Always double check everything before launching a site: the links, the permalinks, image optimisation and SEO setup.

Sure the most obvious thing is how the website looks and what it says, but in many ways it’s the smaller things that really determine how successful a website will be.

I do a lot of my SEO work with Google’s systems; their Search Console system (which used to be called Webmaster Tools) is the best place for official Google search stats, I report using client’s rankings within Google, and in most people’s minds ‘google’ is synonymous with search anyway.

But it’s not the search engine I use for my own searches. That’s DuckDuckGo.

I’ve long been more than a little concerned about the privacy issues that surround Google. DuckDuckGo solves a lot of those for me – they don’t track users, searches, etc.

But the very things I love about it are the same things I don’t. With all it’s tracking Google gives us a hell of a lot of convenience. For example DuckDuckGo doesn’t know where I am. One the one hand, yay. On the other – they’re unable to give me relevant searches based on my location.

The less they know about me the less useful they are.

A blank slate search every time I search is great for privacy, but it’s definitely less efficient.

For now I’ll keep erring on the side of privacy. The things I know big data does with my information scares me. Let alone all the other things I don’t.

Noindex your policy pages
by Peter WM
August 26, 2018

You need policy pages on your site, the GDPR made sure you can’t do business with any country in Europe without complying to a bunch of related regulations.

But you don’t want Google or other search engines scanning them.

I’ll repeat my favourite search engine optimisation refrain:

At its most basic, SEO is all about reinforcing your core content with search engines.

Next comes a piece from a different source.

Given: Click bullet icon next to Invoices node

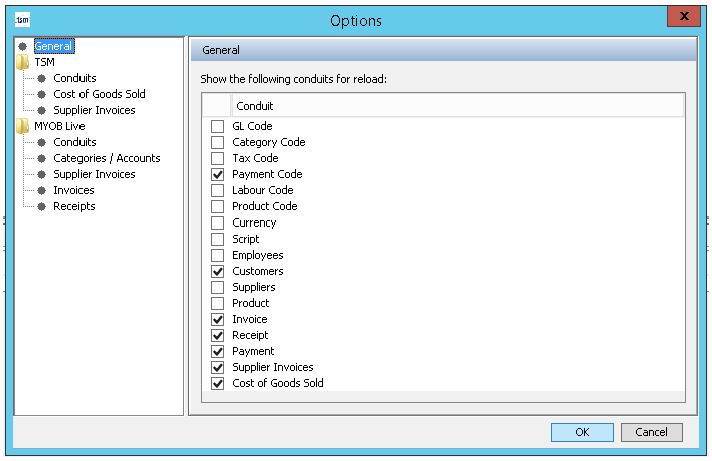Looking at the screenshot, I should point(42,190).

We’re distilling core messages to then feed to search engines in the format they’re looking for. So it’s important our message is clear.

Policy pages (cookie, privacy policies, etc.) are very rarely about the same subject as your site. They’re legal boilerplate, not helping to reinforce your product or service.

In many cases (depending on how you sourced them) they’ll be nearly identical to other policy pages on the web too – with just small changes like the name of your company swapped out.

So don’t muddy the waters with them; mark them as noindex.

Google-friendly SEO works
by Peter WM
August 20, 2018

That’s a hell of a graph.

But also not unusual.

This is what I do. My approach to SEO is entirely based on what we know the search engines want us to do. I don’t try to trick them or do anything that’s going to harm your rank down the line.

By matching Google’s ethos I can plan ahead, making sure changes they make improve your ranking.

This graph shows the impressions (number of times appearing in search results) of one of my recent clients. The dotted line is before I did any work with them. The solid line starts when I delivered their SEO – and you can probably tell for yourself the date when Google first reindexed the site afterwards.


Chrome displays warnings for non-HTTPS urls
by Peter WM
August 19, 2018

They did tell us they were going to do it. And they have.

True to their word, the latest version of the Chrome browser shows a warning message in the URL bar if a website you’re visiting is not served over HTTPS.

There’s been good reason from an SEO perspective for years to have a secure site, but now there’s a UX (user experience) one too – you really don’t want visitors seeing a ‘Not secure’ message.

This marks quite a big step in Google’s ongoing desire to see the web be more secure. Previously you just got a positive thing for being on HTTPS (the green padlock), but now there’s a penalty for not being secure as well.

I’ve found my version of Firefox has followed suit too.

It’s not hard moving your site onto HTTPS, you just need an SSL certificate (usually available from your webhost) and to set your site to use it.